TORINO Smart Road

TORINO Smart Road
 

Il progetto Smart Road

L’iniziativa Smart Road nasce nell’ambito del Decreto Ministeriale del 28 febbraio 2018 “Modalità attuative e strumenti operativi della sperimentazione su strada delle soluzioni di Smart Road e di guida connessa e automatica” pubblicato in Gazzetta Ufficiale il 19 aprile.
Sulla base di ciò l’Assessorato all’Innovazione di Torino ha aggregato in un partenariato un gruppo di aziende interessate a lavorare su questi temi sul territorio torinese.

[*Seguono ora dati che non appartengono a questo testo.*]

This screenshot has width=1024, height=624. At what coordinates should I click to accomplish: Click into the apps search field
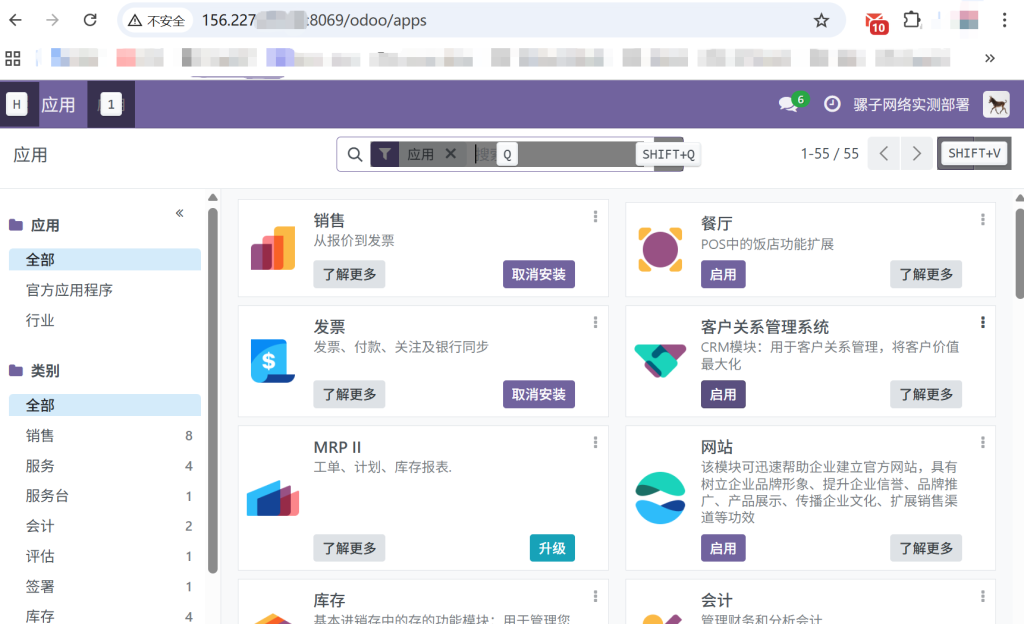(570, 154)
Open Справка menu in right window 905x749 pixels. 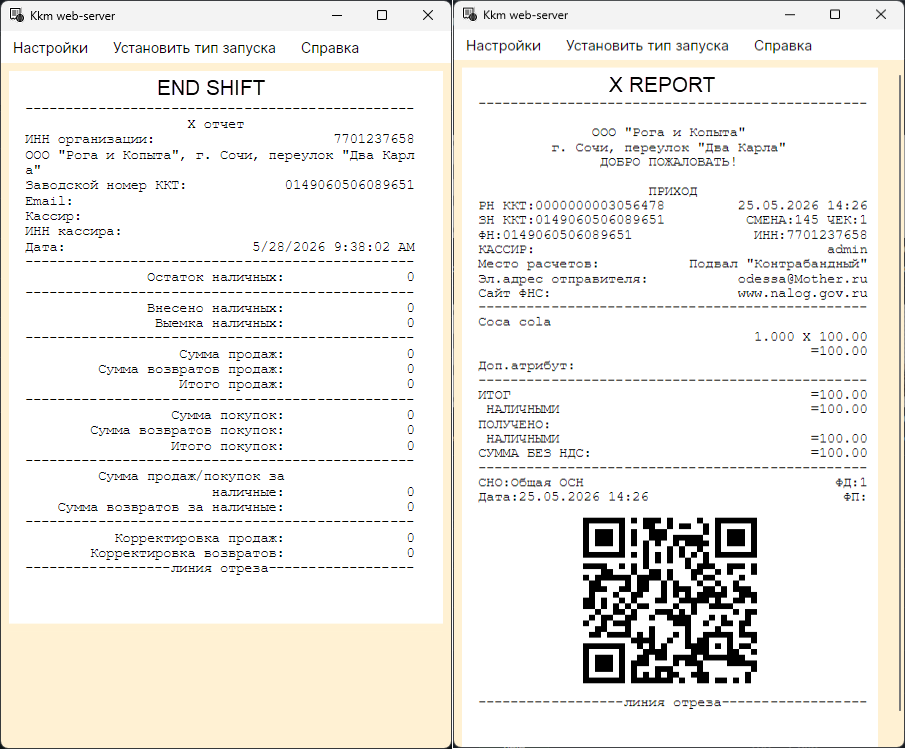pos(783,46)
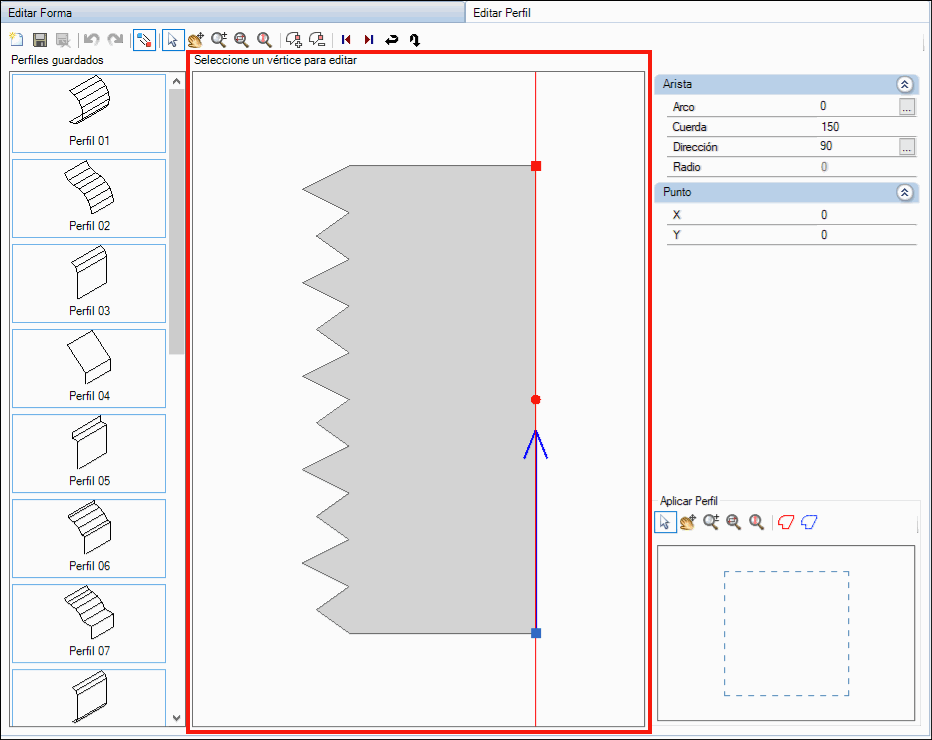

Il partenariato vede firmatari le seguenti aziende: FCA, General Motors, Daimler, Italdesign, FEV Italia, Magneti Marelli, Swarco Mizar, 5T, TIM, Openfiber, Intel, Torino Wireless, AlfaEvolution Technology (Gruppo Unipol), ANFIA, AMMA, Politecnico di Torino, Università di Torino, Istituto Superiore Mario Boella.
L’ambizione del progetto è di effettuare una prima sperimentazione di auto a guida autonoma entro la fine del 2018. Per raggiungere questo obiettivo i tavoli tecnici si sono messi subito al lavoro sia per la predisposizione del percorso urbano su cui far circolare le auto della sperimentazione, sia per la definizione degli use case di riferimento su cui basare per la sperimentazione.

 

Il ruolo del Comune di Torino

Il territorio torinese è ricco di aziende, dipartimenti universitari ed enti di ricerca attivi nel campo dell’automobile, della componentistica, delle telecomunicazioni, della sensoristica, dell’elettronica avanzata, dell’intelligenza artificiale. Si tratta in altre parole di un contesto per sua natura particolarmente favorevole al tipo di sperimentazioni individuate dal Decreto Ministeriale.
La Città di Torino intende favorire il dialogo e la collaborazione tra questi soggetti, per valorizzare e rafforzare l’ecosistema, favorendo lo sviluppo dell’innovazione nel campo della mobilità e dei trasporti, attraendo così nuove imprese sul territorio e di conseguenza sviluppando l’ecosistema locale dell’auto autonoma, connessa, ecologica.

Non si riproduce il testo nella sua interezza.